67. The method of claim 66, wherein the pharmacodynamic effect comprises eliciting an immune response in the subject.

68. A method for preventing and/or treating a health condition in a subject in need thereof, the method comprises prophylactically or therapeutically administering to the subject a composition comprising:

(a) a nucleic acid construct of any one of claims 1-28;

(b) a recombinant cell of any one of claims 29-36;

(c) a recombinant polypeptide of claim 55; and/or

(d) a pharmaceutical composition of any one of claims 56-64.

69. The method of any one of claims 66-67, wherein the condition is a proliferative disorder or a microbial infection.
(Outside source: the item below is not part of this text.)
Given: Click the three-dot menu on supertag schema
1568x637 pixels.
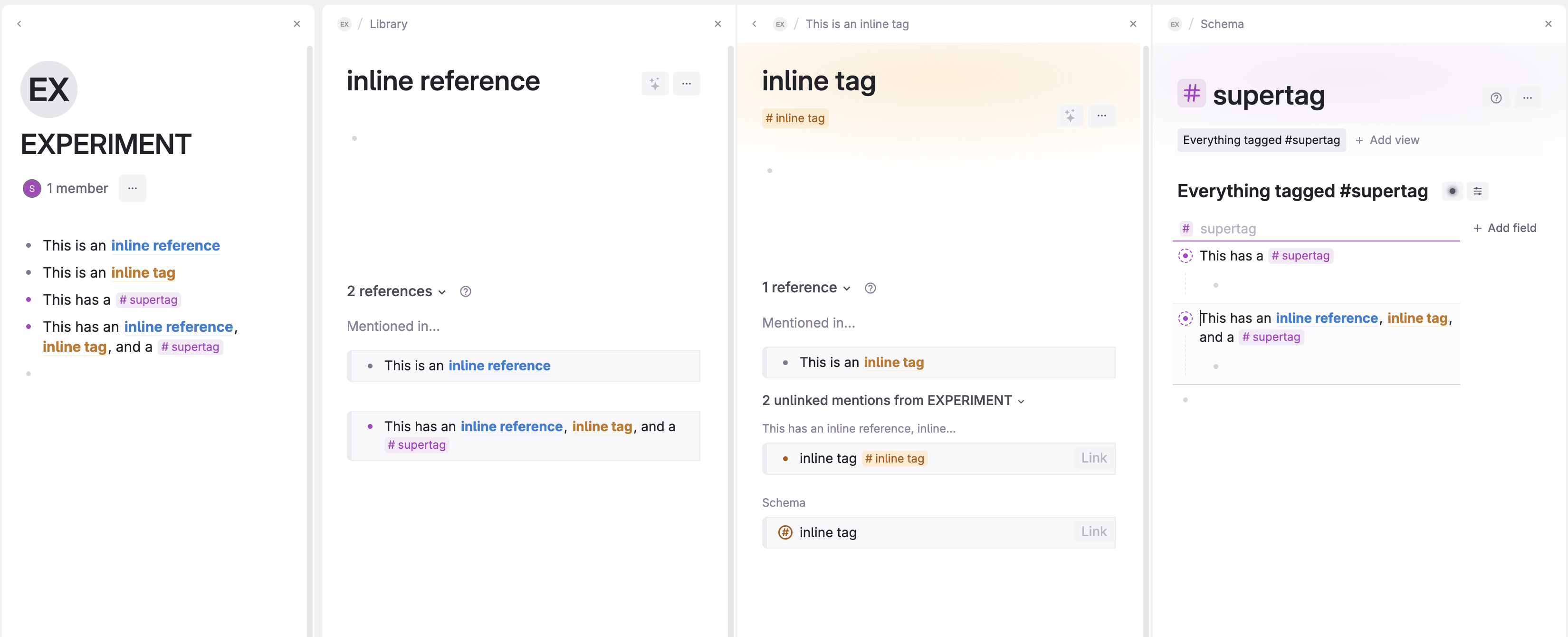Looking at the screenshot, I should point(1528,98).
70. The method of any one of claims 66-69, wherein the subject has or is suspected of having a condition associated with proliferative disorder or a microbial infection.

71. The method of any one of claims 66-70, wherein the administered composition results in an increased production of interferon in the subject.

72. The method of any one of claims 66-71, wherein the composition is administered to the subject individually as a single therapy (monotherapy) or as a first therapy in combination with at least one additional therapies.

73. The method of claim 72, wherein the at least one additional therapies is selected from the group consisting of chemotherapy, radiotherapy, immunotherapy, hormonal therapy, toxin therapy, targeted therapy, and surgery.

74. A kit for inducing a pharmacodynamic effect, for eliciting an immune response, for the prevention, and/or for the treatment of a health condition or a microbial infection, the kit comprising:

(a) a nucleic acid construct of any one of claims 1-28;

(b) a recombinant cell of any one of claims 29-36;

(c) a recombinant polypeptide of claim 55; and/or

(d) a pharmaceutical composition of any one of claims 56-65.